CLOVIS, NM—Staring out into a vast, black expanse of storage space, Clovis resident Harold Randall restated his deep conviction in the existence of more masking tape in the garage Monday.

Harold Randall, who stands firmly by his conviction that there is a roll of tape.

"I know it might sound strange to some people," Randall said, "but, yes, even though I do not have one piece of conclusive evidence, I still very much believe that there's more tape out there."

Randall continued: "I mean, just look—it's a huge garage. Huge and filled with an awe-inspiring variety of odds and ends... Don't you think there just has to be masking tape out there somewhere?"

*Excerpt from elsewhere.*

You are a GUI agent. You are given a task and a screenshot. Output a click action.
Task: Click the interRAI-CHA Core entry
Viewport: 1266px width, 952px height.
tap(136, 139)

Despite Randall's confidence, Judith, his wife of 11 years, said that unless he can come up with hard proof of the tape's existence among the hundreds of boxes and cabinet shelves out in the garage, he should go to the hardware store and buy a new roll.

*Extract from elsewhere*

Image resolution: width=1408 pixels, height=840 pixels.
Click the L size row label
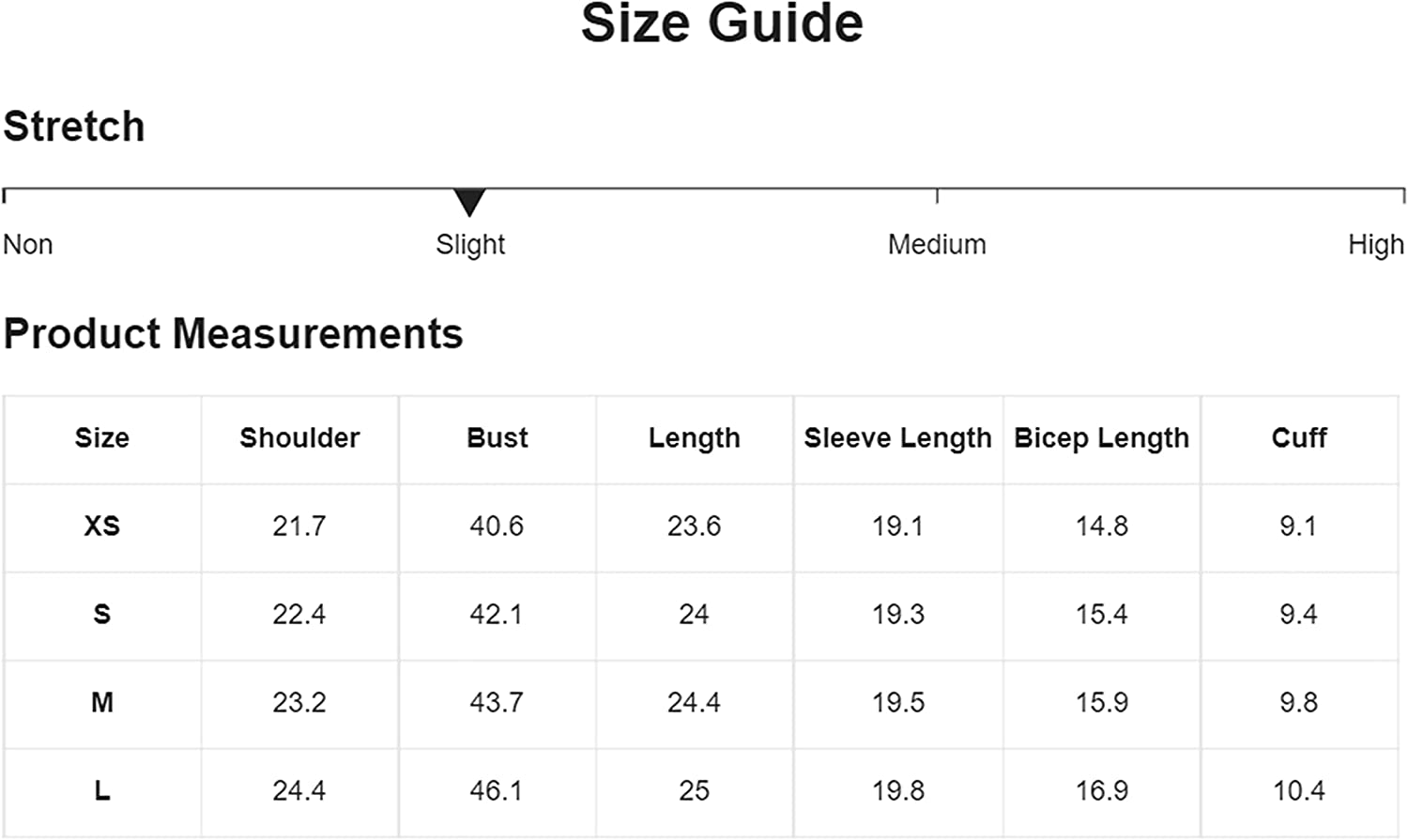coord(102,791)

"Judy doesn't understand that it just doesn't work that way," Randall said. "She keeps telling me I should get out there and buy new tape. I don't have to, because I know--somehow, I just know--that the tape is out there. And when the time comes that I really need that tape, it will be there for me. I'm not worried."

Besides, Randall said, proof of the tape's existence is all around the house, if only Judith would look. As evidence, Randall cited a pair of free-standing TV trays.

"You see those TV trays? Do you think they just fixed themselves?" Randall asked his wife. "Hardly. It was tape. If you open up your eyes and mind, you'll see for yourself. It's the same tape that I know in my heart is out in that garage right now."

Randall's faith in tape is not shared by friend and neighbor Geoff Van Ness.

"I know he's a big masking-tape-in-the-garage believer, but I guess I only believe in what I can see and touch, not something so abstract," said Van Ness. "I mean, I know my hot-glue gun's right there on the kitchen shelf, and I can pick it up right in my hands any time I need to join two clean, dry surfaces together."

Told of his neighbor's comments, Randall smiled.

"I don't expect Geoff to believe in the possibility of tape," Randall said. "But to tell you the truth, I kind of feel sorry for him. Non-believers like him go through their whole lives without any sense of wonder, any sense of the possibilities. It's a great big garage out there."

Disregarding Randall's objections, Judith recently added masking tape to her Wal-Mart shopping list. She plans to have a new roll in the kitchen closet by the end of the week.